**Description of the task**
Look below for the line that contains "[No] (312, 2533)", then copy it and each following line exactly, through and including the line that contains "[Follow on LinkedIn]".
Dataset extract START
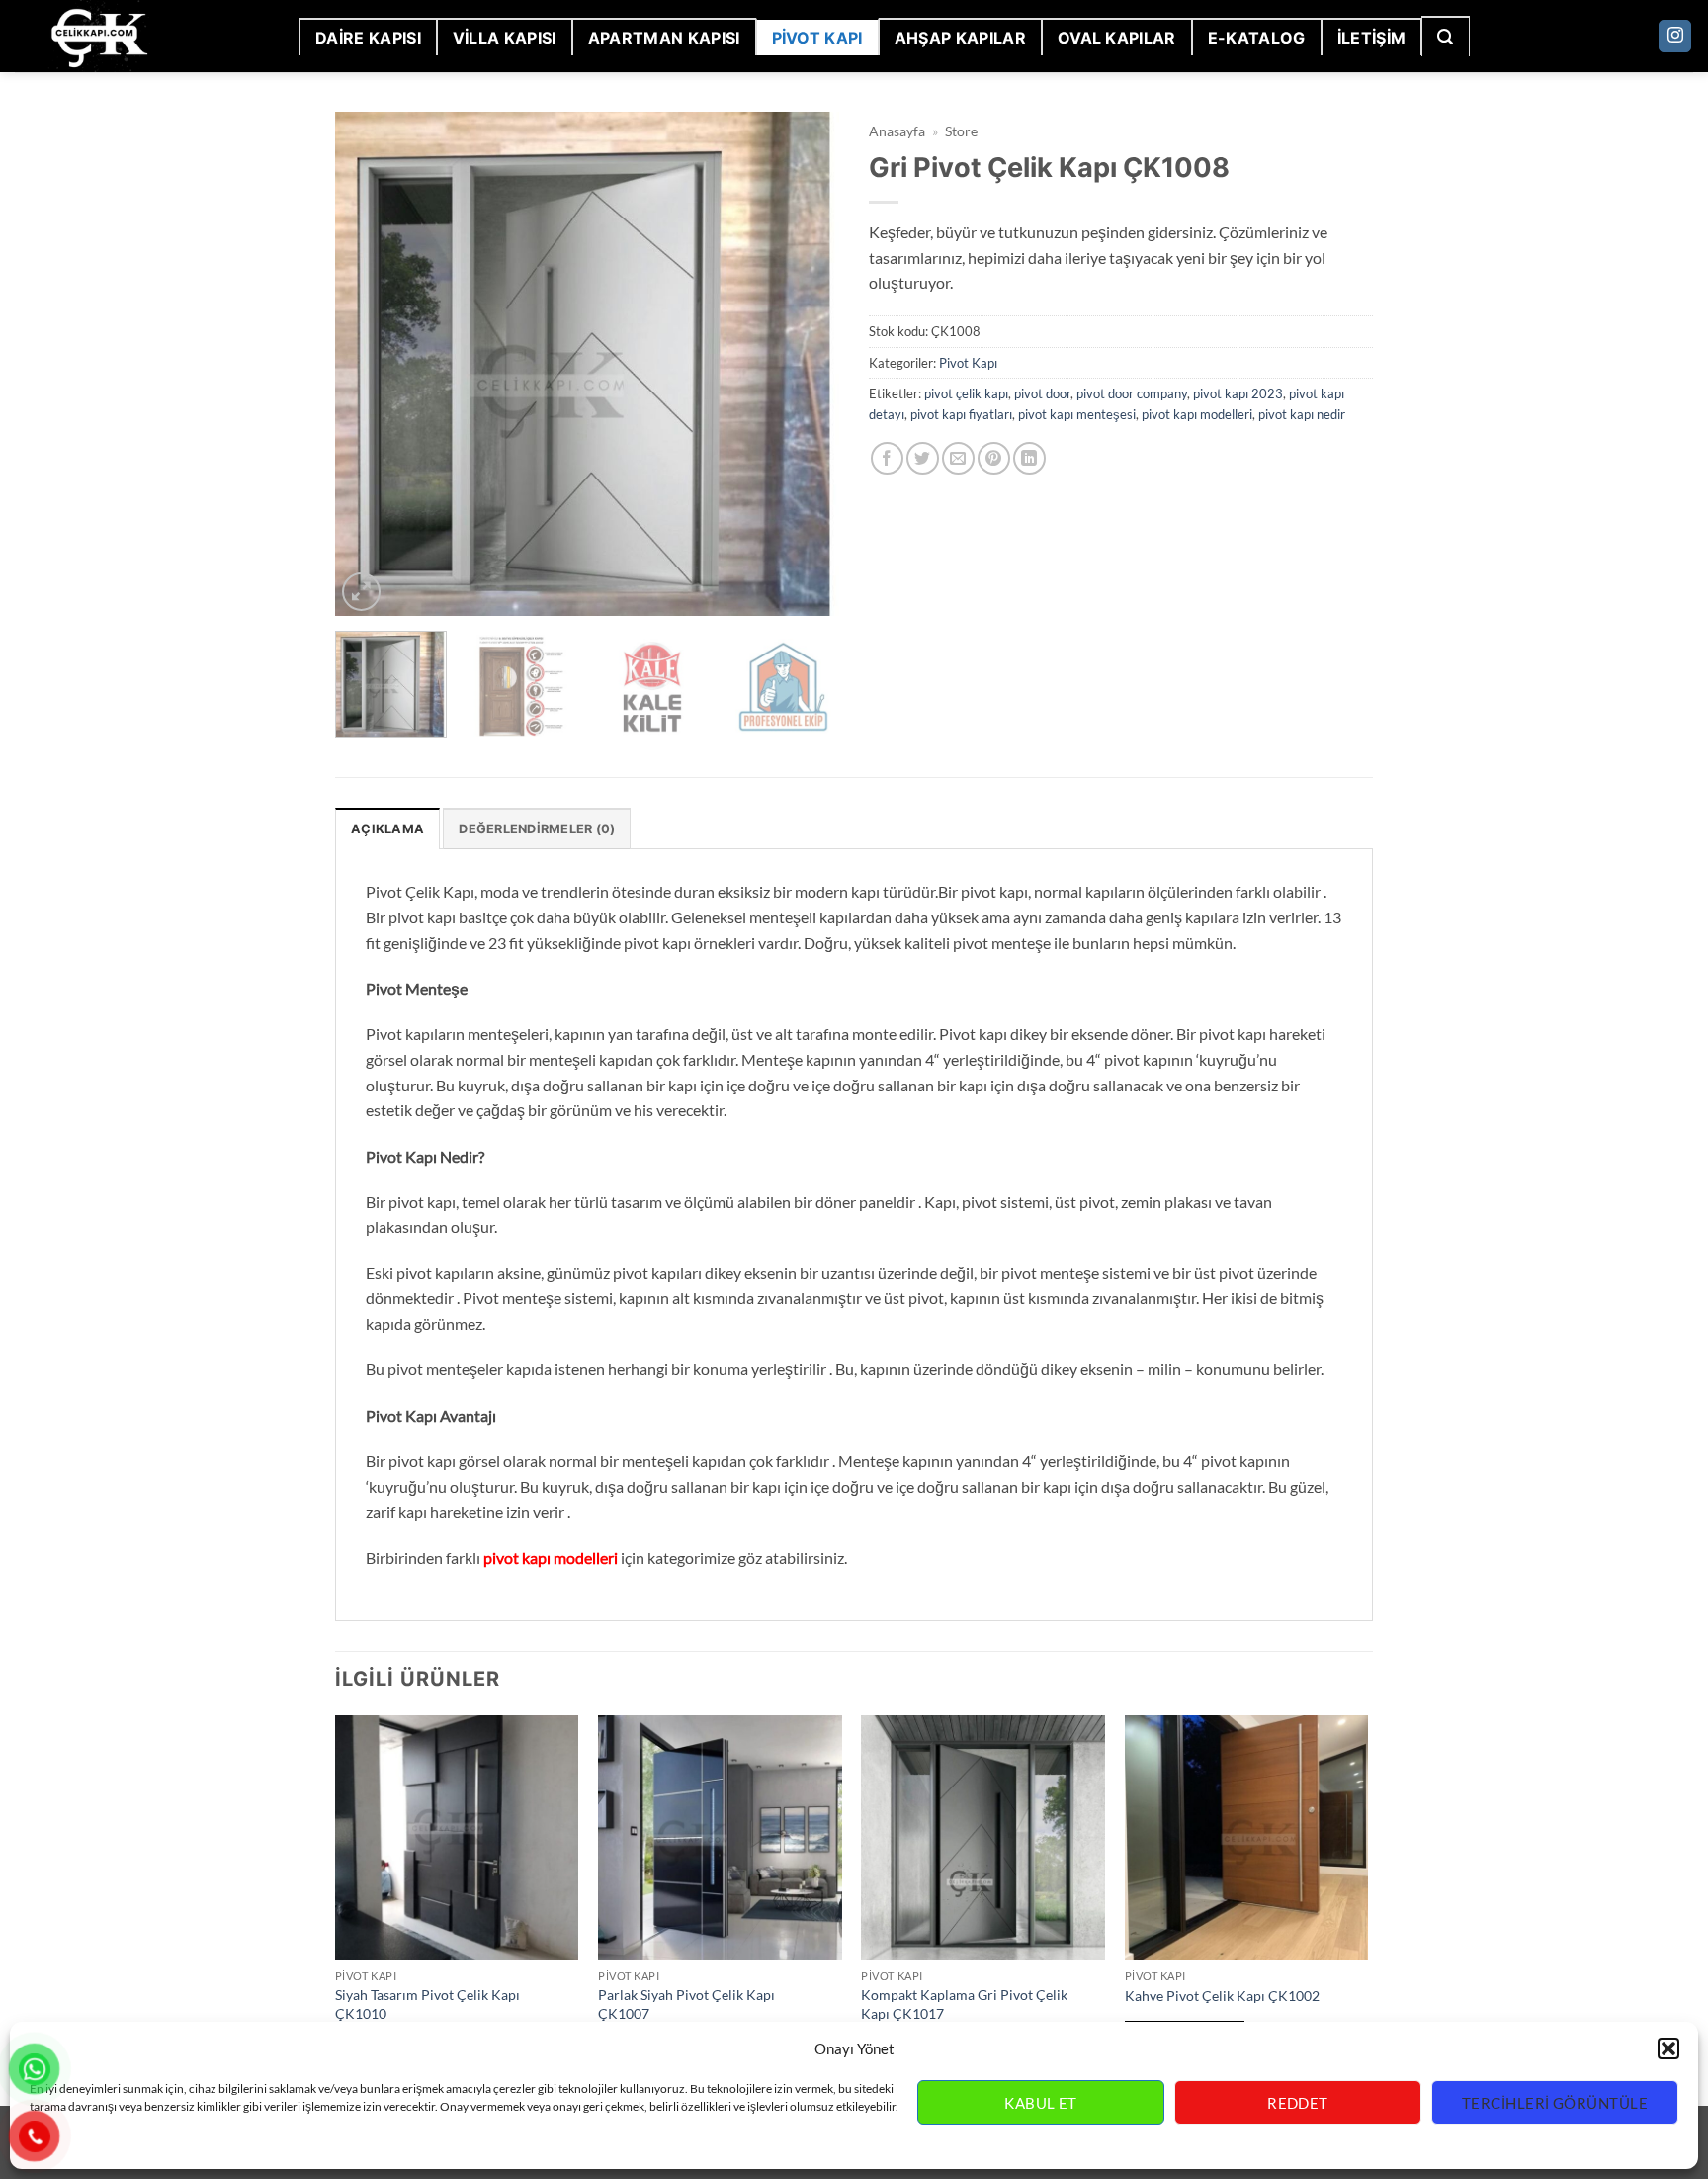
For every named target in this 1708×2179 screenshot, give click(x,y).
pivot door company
Dataset extract END
Dataset extract START
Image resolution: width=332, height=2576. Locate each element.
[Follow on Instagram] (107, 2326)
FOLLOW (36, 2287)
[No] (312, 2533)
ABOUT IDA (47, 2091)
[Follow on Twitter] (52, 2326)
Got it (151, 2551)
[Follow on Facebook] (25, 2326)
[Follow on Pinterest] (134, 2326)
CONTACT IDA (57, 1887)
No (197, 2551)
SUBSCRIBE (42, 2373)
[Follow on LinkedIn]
Dataset extract END
**Result for this task**
[No] (312, 2533)
ABOUT IDA (47, 2091)
[Follow on Twitter] (52, 2326)
Got it (151, 2551)
[Follow on Facebook] (25, 2326)
[Follow on Pinterest] (134, 2326)
CONTACT IDA (57, 1887)
No (197, 2551)
SUBSCRIBE (42, 2373)
[Follow on LinkedIn]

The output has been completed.